(d)He committed suicide with a shaving razor in the bathtub of the same motel room where you hid from him, that last night. He never forgave himself for hitting you, not even when he remembered that you’d hit him first.
(e)He slipped, somehow, into an alternate dimension, where the laws of physics and geometry are subtly different, and there is a house just like yours, but the woman inside is a better liar.
9.HIS LAST THOUGHTS WERE . . .
(a)incomprehensible with fear, the nauseating smell of his own blood.
(b)of you.
(c)revelations about the falseness of Euclidian geometry, the sheer wrongness of all human conceptions of time and history and causal relationships, that could never have been comprehended by another human being, even if Donald had lived, and admitted to himself what he had understood.
(d)of Christine Kaminski, the slender brunette who took him to junior prom, and who forged a deeper connection with him on that one night in the rented Marriott ballroom than you did in seven years of marriage. She wore pale blue, his favorite color, and only kissed him once, during the last dance of the night. If he had married her, he would have been happy.

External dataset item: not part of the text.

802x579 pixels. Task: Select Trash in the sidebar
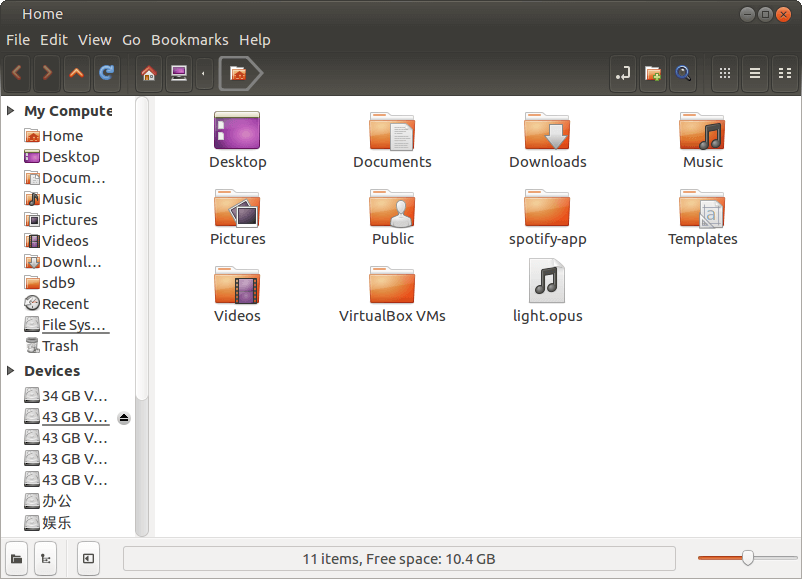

(e)of his little brother, who died at birth, whom he never told you about. He intended to, but there was never a moment in that first year of marriage when you weren’t too busy with something else—arranging furniture, organizing closets and cupboards, filing for loans, writing thank-you cards. Afterward, it seemed too late to bring it up. The closest he ever came was during that Christmas dinner at your sister’s, when you teased him about being an only child.
10.LOOKING BACK ON ALL of it, you still don’t understand . . .

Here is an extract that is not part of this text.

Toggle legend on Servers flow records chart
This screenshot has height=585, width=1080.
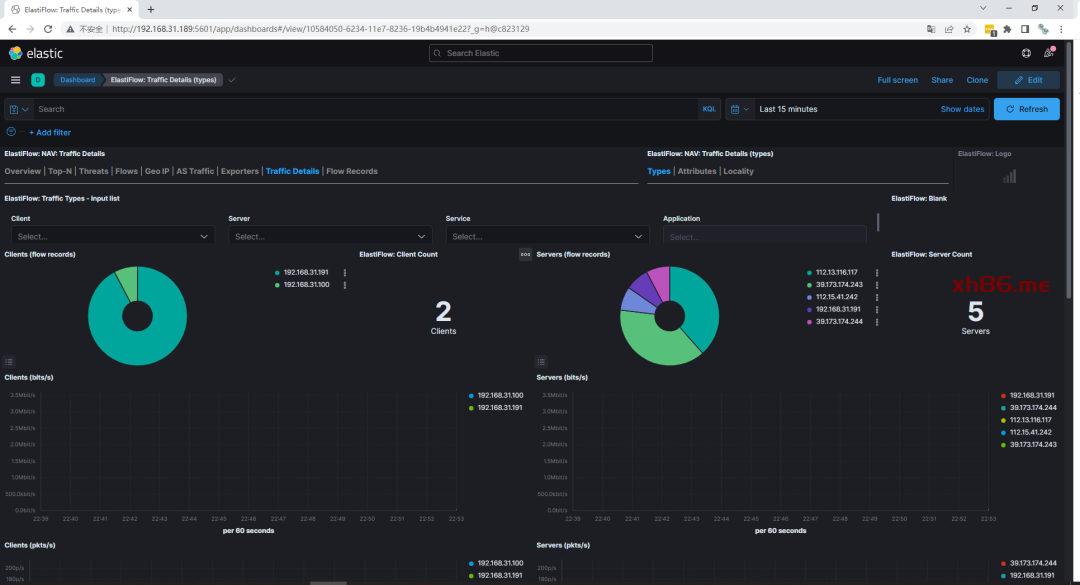pyautogui.click(x=541, y=361)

(a)why all the equipment at work broke down that day. You even stayed an extra fifteen minutes to play with the reset buttons and a bent paperclip; it made you late to the marriage counselor’s office, which in some ways didn’t matter, because her previous appointment was running over and you had to wait anyway, but in some ways it did matter, because Donald was expecting you to arrive on time. It didn’t help in any case. Everything was still broken the next day.
(b)why the water in the motel bathroom turned to blood. Afterward, you asked around town, and learned that no one else had discovered blood or any other bodily fluids running through their pipes. But there was a lot going on at the time; maybe they simply hadn’t noticed.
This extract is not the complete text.